Prior passive systems do not mix fresh air with the recirculated
flue gas prior to combustion. These systems blow recirculated flue
gas directly into the burner flame where it remains separated from
combustion air.
The present invention has one object, to produce a passive flue gas
recirculation system for a submerged combustion chamber/forced
draft burner water heating device that reduces NO.sub.x levels, yet
does not interfere with the efficiency of combustion.
Another object of the present invention is to produce a water
heating device having a passive flue gas recirculation system which
premixes flue gases and fresh air in a gas-mixing region of the
burner prior to the introduction of fuel and the beginning of the
combustion process.
Another object of the invention is to produce such a water heating
device having NO.sub.x emissions below about 30 to 40 ppm and a
heating efficiency of at least about 83%.
Another object of the present invention is to produce such a device
which is relatively simple in design and economical to
manufacture.
Another object of the present invention is to eliminate the
complexity and failure modes associated with non-passive, or active
NO.sub.x flue gas recirculation control systems.
SUMMARY OF THE INVENTION
The present invention provides a method and apparatus for the
passive recirculation of flue gas within a water heating device of
the type having a submerged combustion chamber located within a
closed tank and having a high turbulence power burner for creating
products of combustion within the submerged combustion chamber.
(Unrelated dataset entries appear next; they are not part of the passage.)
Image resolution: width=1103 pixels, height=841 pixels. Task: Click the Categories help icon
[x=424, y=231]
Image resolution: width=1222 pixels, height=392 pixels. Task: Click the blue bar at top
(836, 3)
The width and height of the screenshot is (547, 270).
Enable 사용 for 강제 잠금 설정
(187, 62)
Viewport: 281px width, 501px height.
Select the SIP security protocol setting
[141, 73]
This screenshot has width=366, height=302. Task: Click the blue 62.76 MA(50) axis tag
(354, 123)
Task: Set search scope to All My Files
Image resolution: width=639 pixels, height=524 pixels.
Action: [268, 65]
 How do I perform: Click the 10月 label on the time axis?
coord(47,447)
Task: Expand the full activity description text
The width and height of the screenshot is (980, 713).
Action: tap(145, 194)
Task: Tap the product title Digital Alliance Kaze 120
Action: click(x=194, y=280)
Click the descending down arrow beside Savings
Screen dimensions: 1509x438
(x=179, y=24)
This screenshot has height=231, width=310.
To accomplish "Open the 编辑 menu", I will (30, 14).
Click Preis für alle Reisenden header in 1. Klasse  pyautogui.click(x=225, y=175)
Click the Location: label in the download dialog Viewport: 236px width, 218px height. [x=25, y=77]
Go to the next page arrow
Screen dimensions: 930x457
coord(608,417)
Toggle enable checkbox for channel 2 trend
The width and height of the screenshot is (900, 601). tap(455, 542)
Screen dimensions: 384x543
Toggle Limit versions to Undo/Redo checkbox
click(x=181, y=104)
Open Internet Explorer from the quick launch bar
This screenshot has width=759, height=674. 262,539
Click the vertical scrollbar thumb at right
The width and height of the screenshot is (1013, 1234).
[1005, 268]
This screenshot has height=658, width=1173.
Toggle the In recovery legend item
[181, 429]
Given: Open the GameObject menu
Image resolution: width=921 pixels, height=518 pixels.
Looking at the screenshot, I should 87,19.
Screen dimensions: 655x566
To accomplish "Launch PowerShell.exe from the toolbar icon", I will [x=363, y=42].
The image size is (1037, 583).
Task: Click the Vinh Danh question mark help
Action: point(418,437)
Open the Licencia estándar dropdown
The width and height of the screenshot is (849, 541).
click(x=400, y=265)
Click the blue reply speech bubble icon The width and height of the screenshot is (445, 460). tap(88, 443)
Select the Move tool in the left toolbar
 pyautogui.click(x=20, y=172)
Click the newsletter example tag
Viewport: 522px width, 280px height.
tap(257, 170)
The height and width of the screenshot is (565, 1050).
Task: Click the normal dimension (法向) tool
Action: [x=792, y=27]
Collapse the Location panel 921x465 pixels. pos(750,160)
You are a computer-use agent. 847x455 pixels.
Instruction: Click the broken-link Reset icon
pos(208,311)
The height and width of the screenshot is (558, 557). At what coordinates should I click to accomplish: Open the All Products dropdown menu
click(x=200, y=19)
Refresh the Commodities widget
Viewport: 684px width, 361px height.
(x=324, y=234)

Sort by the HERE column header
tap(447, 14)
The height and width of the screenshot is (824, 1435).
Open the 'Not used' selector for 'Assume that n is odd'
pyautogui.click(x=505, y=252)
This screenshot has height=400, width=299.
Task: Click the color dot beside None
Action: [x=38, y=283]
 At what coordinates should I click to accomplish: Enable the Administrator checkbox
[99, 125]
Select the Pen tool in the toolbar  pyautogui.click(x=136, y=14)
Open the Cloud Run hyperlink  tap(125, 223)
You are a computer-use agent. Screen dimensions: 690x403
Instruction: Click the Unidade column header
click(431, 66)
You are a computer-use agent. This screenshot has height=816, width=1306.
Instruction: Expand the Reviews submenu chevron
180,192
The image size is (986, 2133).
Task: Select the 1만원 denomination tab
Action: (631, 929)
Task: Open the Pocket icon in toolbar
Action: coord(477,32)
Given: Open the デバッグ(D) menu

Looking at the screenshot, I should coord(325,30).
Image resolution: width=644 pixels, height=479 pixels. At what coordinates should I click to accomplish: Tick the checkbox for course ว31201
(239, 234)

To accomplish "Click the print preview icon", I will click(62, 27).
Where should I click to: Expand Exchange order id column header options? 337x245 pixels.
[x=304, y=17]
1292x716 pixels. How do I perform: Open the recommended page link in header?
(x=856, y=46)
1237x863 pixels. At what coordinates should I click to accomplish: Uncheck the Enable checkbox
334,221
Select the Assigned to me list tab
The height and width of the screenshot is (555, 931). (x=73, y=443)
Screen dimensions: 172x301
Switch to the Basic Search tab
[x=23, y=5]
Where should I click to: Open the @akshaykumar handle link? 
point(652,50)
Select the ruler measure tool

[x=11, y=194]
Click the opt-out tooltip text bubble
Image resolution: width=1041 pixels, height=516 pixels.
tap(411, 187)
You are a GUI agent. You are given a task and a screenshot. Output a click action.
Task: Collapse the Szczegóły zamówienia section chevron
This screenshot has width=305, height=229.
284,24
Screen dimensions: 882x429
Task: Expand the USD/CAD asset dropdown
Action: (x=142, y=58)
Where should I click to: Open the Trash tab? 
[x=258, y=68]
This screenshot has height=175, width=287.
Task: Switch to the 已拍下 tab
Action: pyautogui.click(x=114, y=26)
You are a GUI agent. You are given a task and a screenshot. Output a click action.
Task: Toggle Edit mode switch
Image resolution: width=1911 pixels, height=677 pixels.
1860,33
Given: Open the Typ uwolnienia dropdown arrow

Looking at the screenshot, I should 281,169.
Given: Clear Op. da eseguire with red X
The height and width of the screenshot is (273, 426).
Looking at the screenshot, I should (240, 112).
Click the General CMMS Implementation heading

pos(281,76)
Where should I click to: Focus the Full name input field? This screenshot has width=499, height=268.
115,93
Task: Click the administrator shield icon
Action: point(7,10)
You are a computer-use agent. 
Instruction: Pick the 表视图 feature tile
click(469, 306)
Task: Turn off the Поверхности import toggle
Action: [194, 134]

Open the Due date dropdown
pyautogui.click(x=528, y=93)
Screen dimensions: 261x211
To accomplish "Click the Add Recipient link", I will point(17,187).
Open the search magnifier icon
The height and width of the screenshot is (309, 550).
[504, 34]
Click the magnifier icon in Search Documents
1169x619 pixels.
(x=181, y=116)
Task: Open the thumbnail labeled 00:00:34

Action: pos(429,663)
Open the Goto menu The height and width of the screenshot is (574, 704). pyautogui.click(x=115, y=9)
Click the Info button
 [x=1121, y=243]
Preferably, the submerged combustion chamber has multiple external
heating surfaces that extend through openings in the closed tank so
that all of the heating surfaces are submerged in water under
pressure.
The water heating device also has a flue collector which includes a
flue opening and an annular chamber. The flue collector is mounted
to the tank exterior, with the flue opening communicating with the
combustion chamber whereby a burner can be fitted within the flue
opening to produce controlled combustion within the combustion
chamber. The annular chamber surrounds the flue opening and the
burner, yet remains separated therefrom. The annular chamber
receives the exhaust products from the combustion chamber for
exhaustion to the atmosphere. The annular chamber is also equipped
with a flue gas recirculation outlet.
The flue gas recirculation outlet is passively connected by means
of a conduit to a gas recirculation inlet located in an air intake
region of the burner.
The air-fed, forced draft burner which is mounted onto the flue
collector includes a burner housing, an air intake shroud and a
fuel/air mixing passage leading up to a pressure plate. The burner
housing contains a motor-driven impeller, which forces air and
recirculated flue gas from the air intake shroud into the fuel/air
mixing passage for complete mixing of the intake air, recirculated
flue gas and fuel prior to passing through the pressure plate. An
ignition means located on an opposite face of the pressure plate
ignites the fuel/air mixture with the resulting flame passing out
the burner nozzle into the submerged combustion chamber.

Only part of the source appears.